Find each line of the data below that contains the string "address" and copy those lines. Matching is case-sensitive.

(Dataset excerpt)
————————

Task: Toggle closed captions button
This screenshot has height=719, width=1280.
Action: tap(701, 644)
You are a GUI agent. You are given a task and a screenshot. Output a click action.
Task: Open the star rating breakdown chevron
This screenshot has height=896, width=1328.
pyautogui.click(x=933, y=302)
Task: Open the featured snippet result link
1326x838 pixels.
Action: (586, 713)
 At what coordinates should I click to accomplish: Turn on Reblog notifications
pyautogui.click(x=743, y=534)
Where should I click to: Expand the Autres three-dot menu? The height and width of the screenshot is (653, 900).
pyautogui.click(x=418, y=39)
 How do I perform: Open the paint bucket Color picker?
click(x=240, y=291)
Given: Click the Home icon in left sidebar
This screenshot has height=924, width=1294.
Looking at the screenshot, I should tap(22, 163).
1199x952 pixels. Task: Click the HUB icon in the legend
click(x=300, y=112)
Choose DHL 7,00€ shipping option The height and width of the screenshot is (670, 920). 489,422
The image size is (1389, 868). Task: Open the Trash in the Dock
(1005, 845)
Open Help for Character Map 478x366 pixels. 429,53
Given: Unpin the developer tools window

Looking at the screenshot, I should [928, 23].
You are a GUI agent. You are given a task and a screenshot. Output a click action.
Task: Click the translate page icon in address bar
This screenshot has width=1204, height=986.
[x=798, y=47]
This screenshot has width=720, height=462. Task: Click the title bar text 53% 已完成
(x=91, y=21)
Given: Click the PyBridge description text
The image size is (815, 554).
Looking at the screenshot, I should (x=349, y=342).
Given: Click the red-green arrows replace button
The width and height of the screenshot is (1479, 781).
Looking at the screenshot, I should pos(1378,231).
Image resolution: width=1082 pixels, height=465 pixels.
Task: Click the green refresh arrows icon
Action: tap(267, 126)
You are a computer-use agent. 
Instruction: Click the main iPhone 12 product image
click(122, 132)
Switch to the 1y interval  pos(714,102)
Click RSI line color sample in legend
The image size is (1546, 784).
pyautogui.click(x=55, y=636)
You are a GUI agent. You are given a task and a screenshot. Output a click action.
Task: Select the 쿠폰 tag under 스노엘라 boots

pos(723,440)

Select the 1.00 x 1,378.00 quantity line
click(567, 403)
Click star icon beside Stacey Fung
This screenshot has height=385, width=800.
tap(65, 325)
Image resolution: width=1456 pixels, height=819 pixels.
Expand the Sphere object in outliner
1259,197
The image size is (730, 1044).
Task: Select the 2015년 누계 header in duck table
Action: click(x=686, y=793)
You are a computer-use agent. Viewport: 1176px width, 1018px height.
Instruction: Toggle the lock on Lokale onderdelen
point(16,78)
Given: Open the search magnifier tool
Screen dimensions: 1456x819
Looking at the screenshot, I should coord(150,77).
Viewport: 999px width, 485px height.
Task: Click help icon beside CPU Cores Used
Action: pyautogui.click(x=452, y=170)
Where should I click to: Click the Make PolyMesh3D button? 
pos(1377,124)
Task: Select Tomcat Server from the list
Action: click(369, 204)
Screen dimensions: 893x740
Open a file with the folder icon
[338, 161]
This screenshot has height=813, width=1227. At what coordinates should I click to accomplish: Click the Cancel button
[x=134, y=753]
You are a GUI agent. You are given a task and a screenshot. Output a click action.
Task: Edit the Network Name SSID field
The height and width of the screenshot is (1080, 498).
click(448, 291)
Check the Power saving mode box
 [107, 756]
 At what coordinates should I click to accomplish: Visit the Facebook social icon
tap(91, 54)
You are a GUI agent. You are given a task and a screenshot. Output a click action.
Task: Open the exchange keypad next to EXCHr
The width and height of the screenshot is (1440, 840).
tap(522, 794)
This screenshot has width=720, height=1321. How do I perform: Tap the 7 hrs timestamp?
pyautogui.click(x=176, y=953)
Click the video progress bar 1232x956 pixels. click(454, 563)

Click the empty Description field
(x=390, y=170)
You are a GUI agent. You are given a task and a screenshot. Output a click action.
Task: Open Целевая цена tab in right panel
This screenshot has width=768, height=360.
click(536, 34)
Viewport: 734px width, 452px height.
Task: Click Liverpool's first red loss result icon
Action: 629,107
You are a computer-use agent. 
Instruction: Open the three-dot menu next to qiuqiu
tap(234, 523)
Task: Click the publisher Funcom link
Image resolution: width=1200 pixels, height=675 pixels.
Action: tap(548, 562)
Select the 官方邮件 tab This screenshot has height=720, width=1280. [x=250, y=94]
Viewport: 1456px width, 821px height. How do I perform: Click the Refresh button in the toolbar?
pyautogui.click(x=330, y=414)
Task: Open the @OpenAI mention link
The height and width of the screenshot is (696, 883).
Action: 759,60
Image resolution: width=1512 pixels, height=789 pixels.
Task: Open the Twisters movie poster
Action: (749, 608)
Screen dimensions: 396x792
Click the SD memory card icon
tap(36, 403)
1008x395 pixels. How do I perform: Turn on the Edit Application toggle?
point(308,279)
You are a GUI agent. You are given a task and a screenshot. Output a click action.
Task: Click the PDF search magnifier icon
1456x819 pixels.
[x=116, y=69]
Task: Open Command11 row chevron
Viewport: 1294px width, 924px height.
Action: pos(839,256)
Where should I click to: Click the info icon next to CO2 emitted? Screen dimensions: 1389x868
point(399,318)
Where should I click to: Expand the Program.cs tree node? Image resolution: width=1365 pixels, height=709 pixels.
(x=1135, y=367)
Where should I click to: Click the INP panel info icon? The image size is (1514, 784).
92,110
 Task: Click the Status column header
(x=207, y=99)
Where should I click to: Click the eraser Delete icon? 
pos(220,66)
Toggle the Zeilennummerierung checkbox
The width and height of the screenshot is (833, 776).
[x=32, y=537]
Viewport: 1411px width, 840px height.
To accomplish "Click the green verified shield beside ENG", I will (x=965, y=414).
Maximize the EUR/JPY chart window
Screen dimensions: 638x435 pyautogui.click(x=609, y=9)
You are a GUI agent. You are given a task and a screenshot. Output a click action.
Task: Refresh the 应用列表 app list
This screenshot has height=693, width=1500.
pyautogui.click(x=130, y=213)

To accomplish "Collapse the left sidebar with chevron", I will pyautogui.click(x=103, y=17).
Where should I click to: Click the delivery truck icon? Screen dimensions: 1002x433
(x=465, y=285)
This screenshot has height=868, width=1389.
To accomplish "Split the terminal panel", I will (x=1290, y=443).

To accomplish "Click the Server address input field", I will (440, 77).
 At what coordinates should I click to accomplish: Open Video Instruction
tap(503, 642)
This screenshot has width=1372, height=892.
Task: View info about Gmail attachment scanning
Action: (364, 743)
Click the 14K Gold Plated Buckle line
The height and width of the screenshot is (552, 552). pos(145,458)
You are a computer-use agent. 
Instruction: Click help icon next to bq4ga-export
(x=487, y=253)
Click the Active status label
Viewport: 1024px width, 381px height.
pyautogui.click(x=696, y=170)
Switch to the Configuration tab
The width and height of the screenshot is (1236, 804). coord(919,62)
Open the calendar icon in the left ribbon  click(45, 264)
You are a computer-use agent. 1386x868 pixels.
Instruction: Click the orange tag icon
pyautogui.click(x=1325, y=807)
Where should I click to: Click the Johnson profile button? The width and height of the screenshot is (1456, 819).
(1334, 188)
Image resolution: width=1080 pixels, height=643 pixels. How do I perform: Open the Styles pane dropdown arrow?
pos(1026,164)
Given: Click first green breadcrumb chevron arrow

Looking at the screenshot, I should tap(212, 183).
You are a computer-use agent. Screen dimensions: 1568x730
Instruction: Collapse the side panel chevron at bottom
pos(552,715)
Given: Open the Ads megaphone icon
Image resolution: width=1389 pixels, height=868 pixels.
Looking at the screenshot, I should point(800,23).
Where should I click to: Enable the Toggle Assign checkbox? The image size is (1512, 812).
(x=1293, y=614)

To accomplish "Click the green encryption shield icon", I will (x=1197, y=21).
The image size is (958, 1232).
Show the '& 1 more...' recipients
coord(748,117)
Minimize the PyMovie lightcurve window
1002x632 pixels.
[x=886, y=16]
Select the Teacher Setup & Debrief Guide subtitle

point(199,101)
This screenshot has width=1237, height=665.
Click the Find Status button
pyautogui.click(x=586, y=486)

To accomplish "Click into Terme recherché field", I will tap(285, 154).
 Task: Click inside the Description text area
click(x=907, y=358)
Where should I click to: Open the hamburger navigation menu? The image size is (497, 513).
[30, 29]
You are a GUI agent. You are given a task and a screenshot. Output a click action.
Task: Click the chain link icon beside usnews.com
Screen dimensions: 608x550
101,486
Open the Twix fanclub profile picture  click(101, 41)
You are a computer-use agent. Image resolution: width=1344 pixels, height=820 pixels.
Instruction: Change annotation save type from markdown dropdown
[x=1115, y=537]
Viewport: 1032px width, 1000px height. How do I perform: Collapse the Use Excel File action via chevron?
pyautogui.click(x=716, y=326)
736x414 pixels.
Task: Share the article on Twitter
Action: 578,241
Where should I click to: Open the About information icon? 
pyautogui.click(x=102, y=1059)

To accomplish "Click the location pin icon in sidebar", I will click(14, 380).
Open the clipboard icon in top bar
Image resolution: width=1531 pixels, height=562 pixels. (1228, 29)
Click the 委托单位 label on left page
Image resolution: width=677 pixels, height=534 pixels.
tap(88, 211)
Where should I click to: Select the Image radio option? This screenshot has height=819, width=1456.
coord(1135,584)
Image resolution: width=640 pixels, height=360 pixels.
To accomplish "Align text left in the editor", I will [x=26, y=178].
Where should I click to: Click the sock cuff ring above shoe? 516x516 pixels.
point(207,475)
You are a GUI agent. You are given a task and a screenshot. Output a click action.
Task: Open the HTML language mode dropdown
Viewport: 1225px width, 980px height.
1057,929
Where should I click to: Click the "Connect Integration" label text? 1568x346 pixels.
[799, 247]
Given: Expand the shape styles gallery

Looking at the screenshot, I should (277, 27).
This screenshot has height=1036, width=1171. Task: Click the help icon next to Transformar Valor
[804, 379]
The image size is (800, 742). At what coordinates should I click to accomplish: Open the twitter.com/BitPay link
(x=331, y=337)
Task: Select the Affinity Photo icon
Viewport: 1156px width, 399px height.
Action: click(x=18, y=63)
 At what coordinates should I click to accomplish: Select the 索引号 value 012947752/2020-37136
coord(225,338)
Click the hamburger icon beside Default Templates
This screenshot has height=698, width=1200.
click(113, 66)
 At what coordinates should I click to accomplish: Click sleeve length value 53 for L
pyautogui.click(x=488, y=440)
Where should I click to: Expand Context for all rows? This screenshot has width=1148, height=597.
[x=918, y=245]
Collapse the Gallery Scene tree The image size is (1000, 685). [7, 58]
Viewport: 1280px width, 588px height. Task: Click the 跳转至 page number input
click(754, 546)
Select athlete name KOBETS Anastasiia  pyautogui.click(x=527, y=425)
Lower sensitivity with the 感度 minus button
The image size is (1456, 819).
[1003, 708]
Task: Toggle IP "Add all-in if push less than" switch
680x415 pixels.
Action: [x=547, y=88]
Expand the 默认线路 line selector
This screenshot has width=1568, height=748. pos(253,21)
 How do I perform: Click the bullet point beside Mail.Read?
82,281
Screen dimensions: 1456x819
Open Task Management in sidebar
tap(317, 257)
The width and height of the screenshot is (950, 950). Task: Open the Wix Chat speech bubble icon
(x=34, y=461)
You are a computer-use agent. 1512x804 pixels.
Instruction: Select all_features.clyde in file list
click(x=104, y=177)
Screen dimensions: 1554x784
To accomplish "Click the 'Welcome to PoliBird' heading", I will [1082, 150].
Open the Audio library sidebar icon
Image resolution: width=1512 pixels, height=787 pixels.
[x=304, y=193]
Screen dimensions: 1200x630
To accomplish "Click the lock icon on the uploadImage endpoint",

————————

▶ **The reply**:
Task: Click the translate page icon in address bar
To accomplish "Click the Server address input field", I will (440, 77).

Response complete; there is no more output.